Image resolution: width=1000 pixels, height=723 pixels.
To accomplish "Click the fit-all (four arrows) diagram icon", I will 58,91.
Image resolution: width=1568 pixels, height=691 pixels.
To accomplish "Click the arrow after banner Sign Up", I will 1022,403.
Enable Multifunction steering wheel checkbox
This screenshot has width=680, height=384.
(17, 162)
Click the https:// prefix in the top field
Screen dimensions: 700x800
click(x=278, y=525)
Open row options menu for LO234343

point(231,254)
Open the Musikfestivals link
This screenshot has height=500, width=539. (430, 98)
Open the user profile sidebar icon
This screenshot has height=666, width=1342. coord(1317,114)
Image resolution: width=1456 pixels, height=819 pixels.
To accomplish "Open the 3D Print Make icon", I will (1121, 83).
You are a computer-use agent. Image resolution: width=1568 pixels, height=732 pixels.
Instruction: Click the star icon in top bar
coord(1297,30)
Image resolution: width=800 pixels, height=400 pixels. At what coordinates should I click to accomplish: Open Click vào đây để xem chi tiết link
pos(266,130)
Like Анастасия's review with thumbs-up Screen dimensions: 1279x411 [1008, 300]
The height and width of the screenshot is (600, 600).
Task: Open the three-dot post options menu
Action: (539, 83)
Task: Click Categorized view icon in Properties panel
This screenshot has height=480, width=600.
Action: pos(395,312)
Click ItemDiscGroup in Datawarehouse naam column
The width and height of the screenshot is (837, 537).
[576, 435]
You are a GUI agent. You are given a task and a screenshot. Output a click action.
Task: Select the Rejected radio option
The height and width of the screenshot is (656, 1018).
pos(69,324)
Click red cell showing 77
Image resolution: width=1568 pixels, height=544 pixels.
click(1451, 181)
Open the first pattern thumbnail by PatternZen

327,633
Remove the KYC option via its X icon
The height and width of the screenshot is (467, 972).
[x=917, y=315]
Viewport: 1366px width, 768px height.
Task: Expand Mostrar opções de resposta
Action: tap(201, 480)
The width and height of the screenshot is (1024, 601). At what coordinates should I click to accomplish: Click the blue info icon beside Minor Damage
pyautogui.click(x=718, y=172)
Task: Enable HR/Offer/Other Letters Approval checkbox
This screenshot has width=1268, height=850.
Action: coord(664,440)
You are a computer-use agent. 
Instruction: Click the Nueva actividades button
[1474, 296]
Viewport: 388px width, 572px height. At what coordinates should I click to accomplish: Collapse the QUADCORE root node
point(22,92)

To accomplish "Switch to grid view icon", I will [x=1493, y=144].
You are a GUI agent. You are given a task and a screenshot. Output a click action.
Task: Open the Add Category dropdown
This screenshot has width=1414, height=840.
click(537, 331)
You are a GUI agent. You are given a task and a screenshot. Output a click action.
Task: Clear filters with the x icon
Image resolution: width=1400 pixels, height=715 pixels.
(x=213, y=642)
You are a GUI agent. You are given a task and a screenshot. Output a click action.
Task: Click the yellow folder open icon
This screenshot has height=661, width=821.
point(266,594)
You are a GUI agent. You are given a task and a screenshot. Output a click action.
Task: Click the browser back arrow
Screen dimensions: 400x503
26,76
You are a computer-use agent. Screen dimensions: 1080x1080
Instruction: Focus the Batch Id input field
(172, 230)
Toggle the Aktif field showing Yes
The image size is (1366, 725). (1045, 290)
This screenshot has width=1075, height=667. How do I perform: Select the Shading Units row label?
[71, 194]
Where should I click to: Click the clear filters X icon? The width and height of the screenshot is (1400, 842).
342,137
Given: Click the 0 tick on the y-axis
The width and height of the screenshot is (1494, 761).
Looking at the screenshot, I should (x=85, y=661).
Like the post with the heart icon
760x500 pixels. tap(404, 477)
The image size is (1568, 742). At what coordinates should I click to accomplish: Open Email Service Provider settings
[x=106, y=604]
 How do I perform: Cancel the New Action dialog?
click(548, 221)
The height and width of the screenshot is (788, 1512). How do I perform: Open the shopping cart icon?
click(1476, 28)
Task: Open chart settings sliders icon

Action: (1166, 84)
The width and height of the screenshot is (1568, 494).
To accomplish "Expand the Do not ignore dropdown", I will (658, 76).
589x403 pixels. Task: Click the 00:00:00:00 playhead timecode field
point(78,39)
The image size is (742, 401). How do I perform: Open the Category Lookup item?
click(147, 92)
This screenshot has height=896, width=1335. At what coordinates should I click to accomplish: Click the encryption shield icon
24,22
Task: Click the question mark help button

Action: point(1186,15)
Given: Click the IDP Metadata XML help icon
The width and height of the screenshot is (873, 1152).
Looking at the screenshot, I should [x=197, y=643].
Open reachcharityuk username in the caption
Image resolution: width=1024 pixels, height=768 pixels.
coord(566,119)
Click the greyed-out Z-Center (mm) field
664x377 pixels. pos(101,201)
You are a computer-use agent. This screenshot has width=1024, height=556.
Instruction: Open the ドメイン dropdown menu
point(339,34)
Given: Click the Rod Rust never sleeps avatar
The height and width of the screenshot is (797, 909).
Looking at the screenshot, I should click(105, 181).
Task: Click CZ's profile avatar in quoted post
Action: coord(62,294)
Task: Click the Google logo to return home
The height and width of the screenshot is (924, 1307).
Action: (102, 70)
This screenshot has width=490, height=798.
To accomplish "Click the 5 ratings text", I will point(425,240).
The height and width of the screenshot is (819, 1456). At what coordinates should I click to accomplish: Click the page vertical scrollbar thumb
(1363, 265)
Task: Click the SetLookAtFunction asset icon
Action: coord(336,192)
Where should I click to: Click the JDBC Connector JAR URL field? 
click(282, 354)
--- --- ---
Format the lines above as a numbered list, from the line containing "Open the first" through the line containing "Action: tap(201, 480)", and leave out any blank lines.

Task output —
1. Open the first pattern thumbnail by PatternZen
2. 327,633
3. Remove the KYC option via its X icon
4. The height and width of the screenshot is (467, 972).
5. [x=917, y=315]
6. Viewport: 1366px width, 768px height.
7. Task: Expand Mostrar opções de resposta
8. Action: tap(201, 480)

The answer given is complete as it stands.